One of the scams going on in our area right now is the Imposter Scams. When you receive a call and the caller states that they are someone else, like your grandson or relative. They state your relative is in jail and needs money to bond out. It is the scammer trying to scare you into sending money. Scammers can search the internet for people they are calling and look up information about you to find out who you are related to. They will use that information to try to get you convinced to send money. Scammers sometimes pretend to be government officials to get you to send them money. They might promise lottery winnings if you pay “taxes” or other fees, or they might threaten you with arrest or lawsuit if you don’t pay a supposed debt. Regardless of their tactics, their goal is the same: to get you to send them money. We’ve had a lot of these scams going on in the area lately. In fact one of my deputies just received one threatening to throw him in jail.

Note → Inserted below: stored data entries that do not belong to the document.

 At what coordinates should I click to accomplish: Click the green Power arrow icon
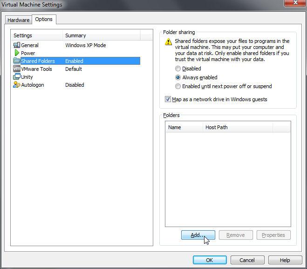pos(17,53)
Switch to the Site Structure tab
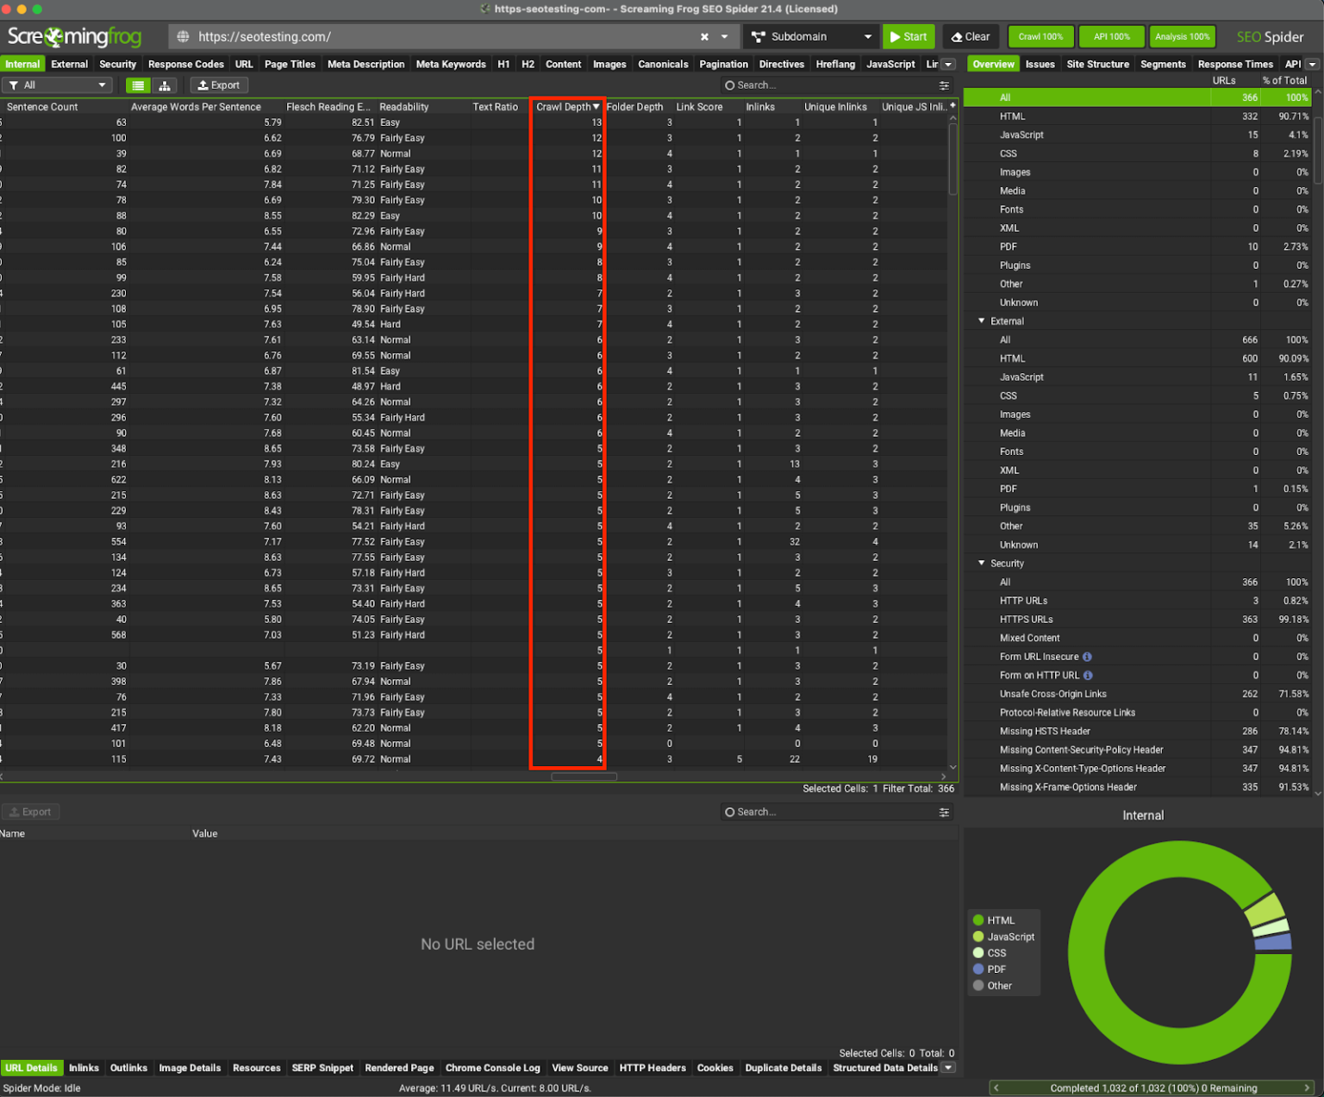Viewport: 1324px width, 1097px height. pyautogui.click(x=1097, y=64)
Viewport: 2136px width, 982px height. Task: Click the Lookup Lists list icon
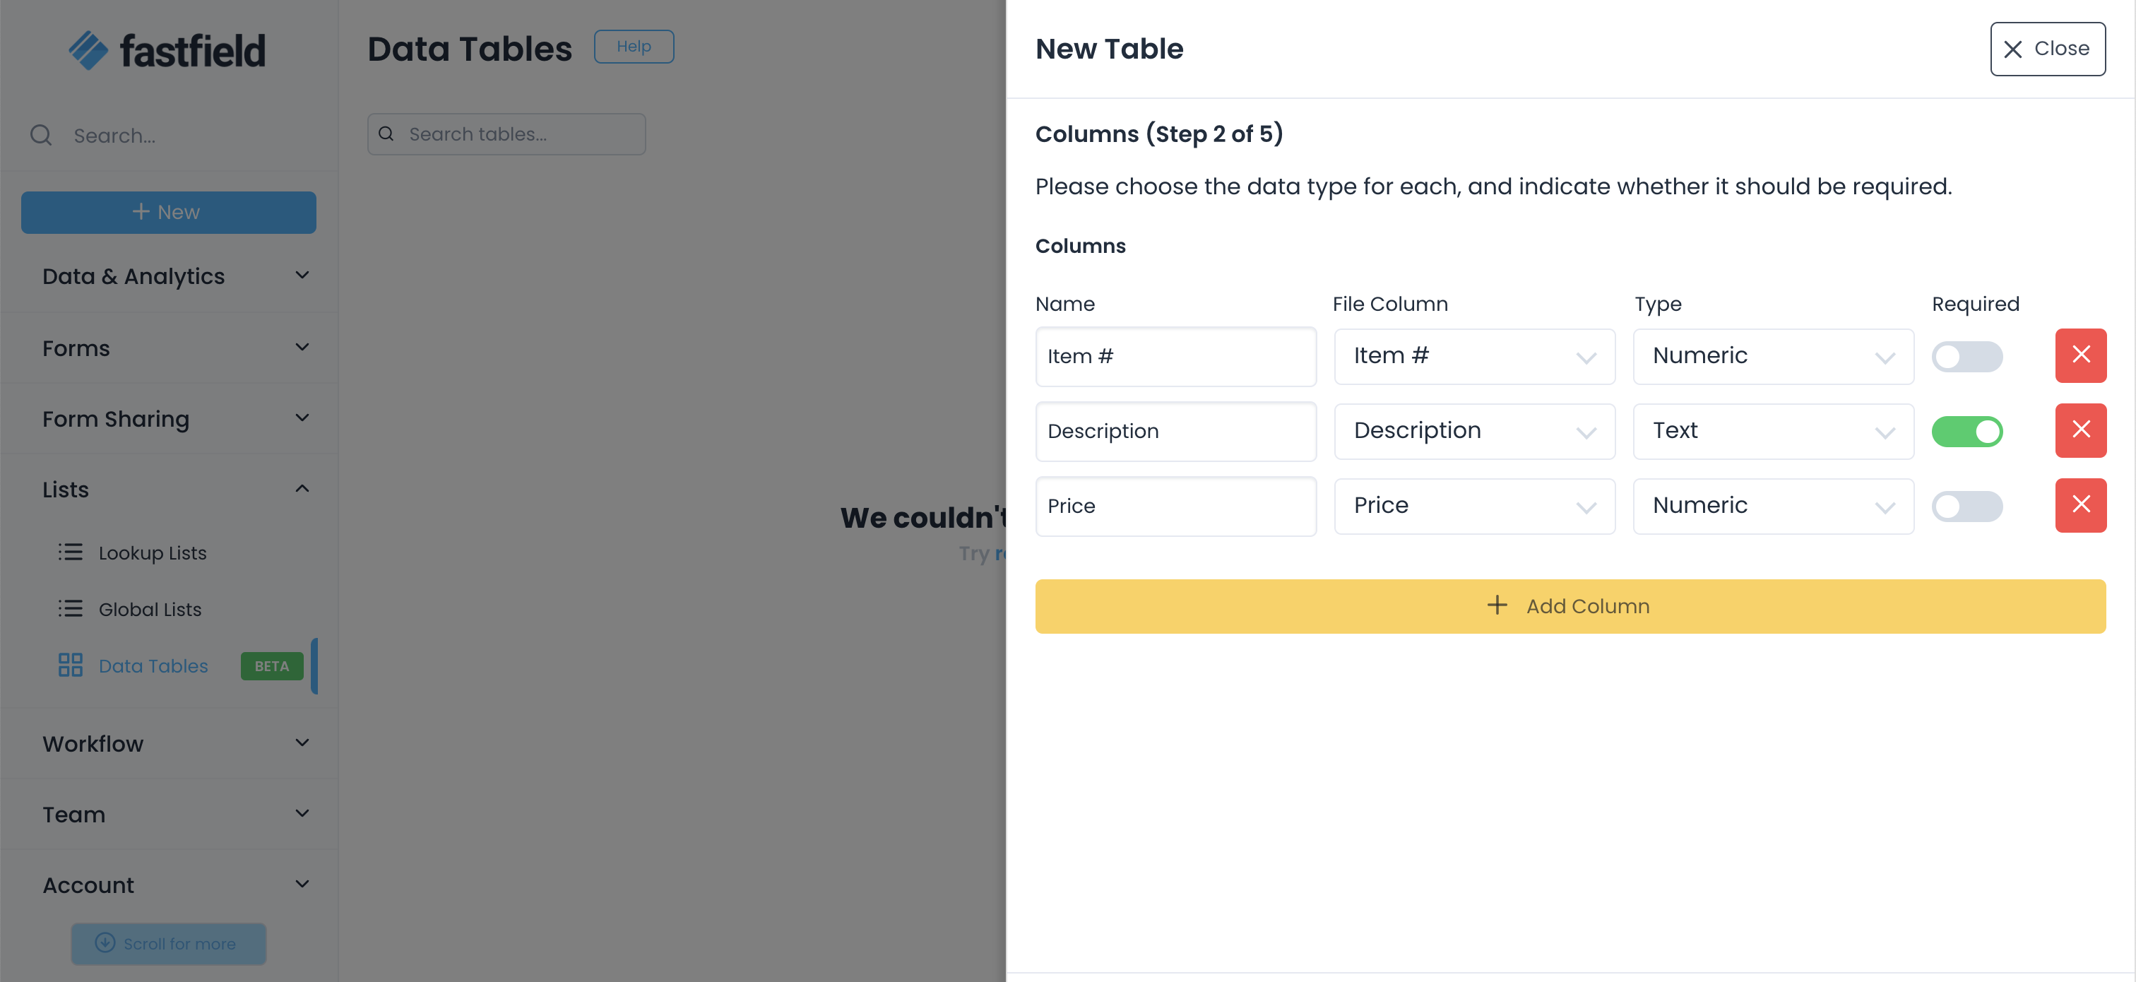pyautogui.click(x=70, y=552)
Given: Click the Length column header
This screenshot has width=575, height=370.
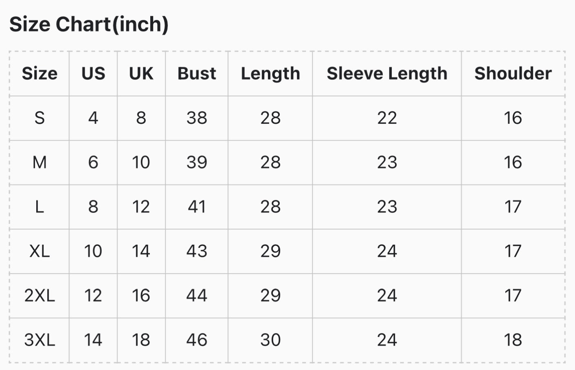Looking at the screenshot, I should coord(270,74).
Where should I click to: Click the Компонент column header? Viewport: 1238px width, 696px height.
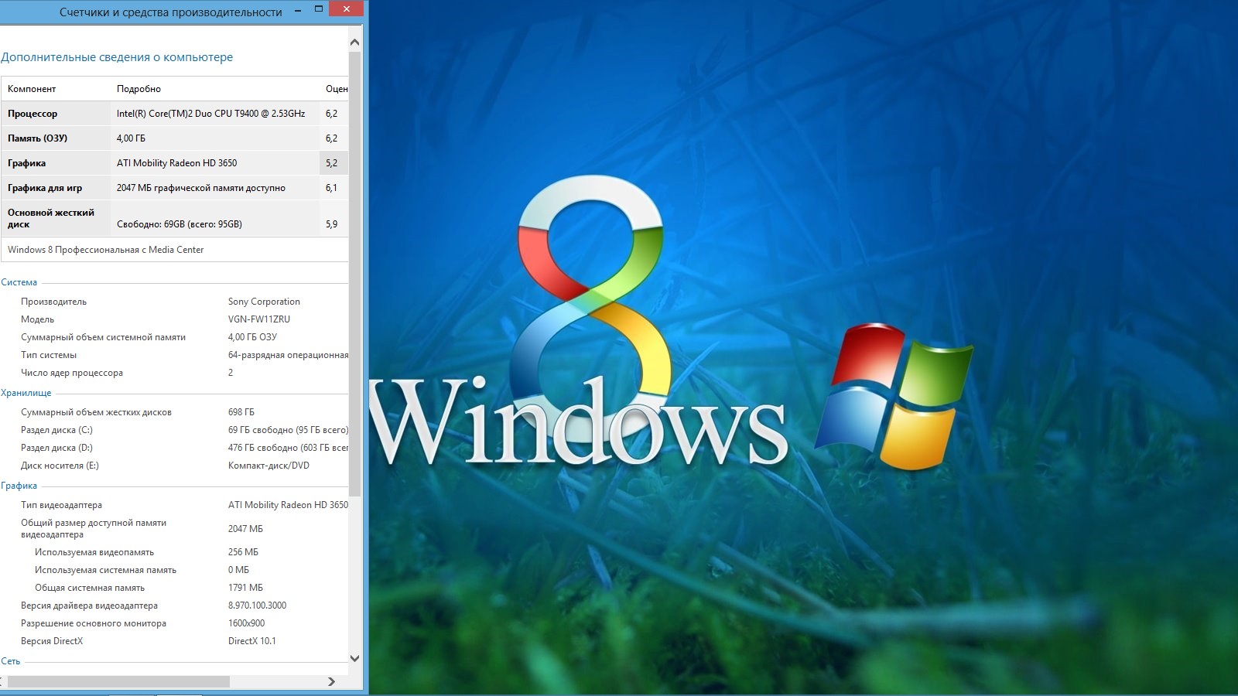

- If you get a strange call from the government, hang up. If you want to check it out, visit the official (.gov) website for contact information. Government employees won’t call out of the blue to demand money or account information.
- Don’t give out, or confirm, your personal or financial information to someone who calls.
- Don’t wire money or send money using a reloadable card. In fact, never pay someone who calls out of the blue, even if the name or number on the caller ID looks legit.
- Feeling pressured to act immediately? Hang up. That’s a sure sign of a scam.
Put all your phone numbers on the National Do Not Call Registry. (www.donotcall.gov) If you still get calls they are probably from scammers ignoring the law. Hang up, and report them at the same web address. If you suffer a loss from a scam, don’t be embarrassed to call us to report it. We will document it and try our best to identify the perpetrator and do what we can to help you.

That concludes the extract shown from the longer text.